Structure of M. gallisepticum TSSs and T3Es. (A) Distribution of TSSs by spacer (between the −10 element and the TSS) length (left) and logo-images of the promoter region for each spacer length (7 to 5 nt from top to bottom). The −10 element and TSS are shown with vertical black lines. (B) Distribution of distances between the TSSs and the nearest up-CS. (C) Distribution of up-CSs by step size. The up-CSs that have 5′-ERS-detected TSSs, have only a good −10 element (detected by PWM) and have no signs of a TATAAT-like promoter are shown in red, green and blue, respectively. (D) Distribution of distances from the nearest start codon to a TSS (negative values correspond to TSSs placed before the start codon). (E) The logo-images of alignments of RNIE-predicted hairpins to two seeds. The proportion of gaps in a given position is shown with a magenta line. (F) Distribution of distances between down-CSs and RNIE-predicted hairpins. (G) Distribution of down-CSs by relative step size. The down-CSs with and without hairpins are shown in red and blue, respectively.

Figure 4.

Transcription regulation. (A) Number of CDSs whose expression changes significantly under different conditions. The up- and down-regulated genes are shown in red and blue, respectively. (B) Nine patterns of gene expression changes under heat shock. The patterns are ordered by their size (shown in brackets in the panel titles).

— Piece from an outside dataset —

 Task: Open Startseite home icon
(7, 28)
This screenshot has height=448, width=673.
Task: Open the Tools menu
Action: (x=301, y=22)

The normalized log expression of individual genes is shown with lines, and the distribution of the normalized log expression at each time point is shown with a box. (C) Gene expression profiles (RPKM) of four genes that have the CIRCE motif in the upstream region.

Figure 5.

TSS and T3S formation contributions to gene expression regulation. (A) Fold change versus mean activity plot (log scale) for TSSs under heat shock. The TSSs associated with the coding genes are shown with filled circles, the TSSs with significant changes and with |FC| > 1 are shown in red, and the TSSs with significant changes but with |FC| < 1 are shown in yellow. The TSSs are divided into six groups by the change direction (up, down and not significant (denoted by ‘!sign’)) and by the average activity (low or high; the vertical line represents the median). (B) Distributions of TSS properties among the six TSS groups defined in A: type of −10 box, A/T content of the −10 element extension, proportion of promoters with a 6-nt-long spacer between the −10 element and the TSS and frequencies of first transcript nucleotide. (C) Pearson's correlation, proportion of explained variance and proportion of TSSs with the correct direction of change prediction for the self- and cross-validation of the random forest modeling of the heat-shock fold change. In total, 500 permutations were performed, and in each case, the learning and test sets consisted of 90% and 10% of 495 significant TSSs, respectively. (D) Distributions of down-CS efficiency under different conditions and dependence on the presence of hairpins. (E) Modeling of the interval expression by additive TSS and multiplicative T3S formation activity. The colored areas represent a smoothed read coverage, the interval borders are shown with vertical lines, and the mean interval coverage is shown with solid lines. The read coverage profiles under the control conditions and heat shock are shown in gray and red, respectively.